色适应模型在色彩不一致性指数的计算中既必要又有用。正如第6章所述,物体的颜色在光照变化中通常保持相对恒定,但并非完全不变,且其外观的任何变化都取决于物体的光谱反射特性以及光源的光谱功率分布。

Figure 8.11

图8.13 一个色彩不一致性指数测量的示意图。该图展示了在一个观察条件下(左侧)的物体与在第二个观察条件下(右侧)的相同物体(但外观不同)之间的颜色差异。如果一个物体具有完美的色彩恒常性(极为罕见),那么它在两种条件下的外观将完全相同,因此其色彩不一致性指数为0。

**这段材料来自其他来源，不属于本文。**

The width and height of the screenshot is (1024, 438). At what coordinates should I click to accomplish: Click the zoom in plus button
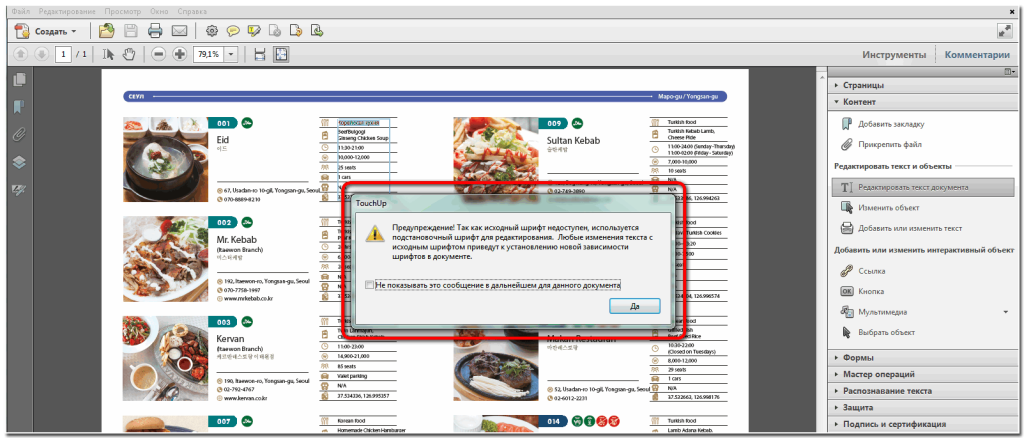point(180,53)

色彩不一致性的测量类似于简单的颜色差异测量(如\(\Delta E^{*}_{ab}\)),不同的是,在色彩不一致性测量中,两个刺激是在不同的观察条件下观看的,而不是正常情况下的并排观察(图8.13)。可以简单地在每种观察条件下计算样本的CIELAB值,然后计算这些坐标之间的颜色差异。然而,这一过程假设CIELAB是一个完美的颜色外观空间,且具有准确的色适应转换模型,但这两个假设都不成立。

相反,通过使用更精确的色适应转换(例如应用于LMS视锥反应度的von Kries模型或嵌入CIECAM02中的CAT02模型),可以计算两个刺激(即单一物体在两种光源下)的对应颜色,均在一个参考观察条件下(如CIE光源D65)。然后,使用这些对应颜色来计算CIELAB中的颜色差异,无论使用何种色差公式。

因此,一个好的色彩不一致性指数的计算步骤是,首先使用一个好的色适应转换来计算在单一参考观察条件下的对应颜色,然后使用选定的颜色差异公式。


8.7 计算颜色恒常性

还有一个研究领域开发了一些数学模型,有时与色适应模型密切相关。这就是计算色彩恒常性的领域。该方法的目标是利用场景中通常的三色表示,生成物体的色彩恒常估计。本质上,这归结为试图估计仅依赖于物体光谱反射率而不依赖于光照的信号。另一方面,色适应模型旨在预测人类视觉中实际观察到的色彩恒常性失效现象。

可以简单证明,精确的色彩恒常性对于人类视觉系统来说既不可能,也不必要。同色异谱的例子表明,一对物体颜色在不同光源下不可能都保持色彩恒常性,此外实际颜色测量中也需要考虑光源。这表明,追求最色彩恒常的模型并不一定是模拟人类视觉系统的最佳方式。

然而,在机器视觉中,拥有最色彩恒常的传感器可能会带来极大的好处。计算色彩恒常性领域的研究为建模人类表现提供了一些有趣的约束和技术。例如,Maloney和Wandell(1986)的研究表明,三色系统在自然场景中估算表面反射率的精度有其极限。D'Zmura和Lennie(1986)展示了三色视觉系统如何通过牺牲其他维度的恒常性,提供色调维度的色彩恒常响应。Finlayson等人(1994a,b)的研究展示了如何通过推导出最佳的感知光谱响应,利用von Kries系数规则来接近色彩恒常性。

这些研究为构建、实施和测试色貌模型提供了有趣的见解。这些技术还为数字图像采集(如数码相机、计算机视觉系统及其他图像扫描仪)、真实图像合成(如计算机图形学)以及色度测量仪器的设计(如成像色度计)提供了明确的答案。Brill和West(1986)对色适应和色彩恒常性研究的相似性和差异性进行了有用的回顾。Fairchild(2006, 2007a)展示了如何将人类色适应的经验应用于光谱成像系统中,创建一个光谱适应模型。令人惊讶的是,这样的模型在生理学上有一定的合理性,因为人类确实可以获取场景中的光谱信息,只要场景是三维的且包含相互反射。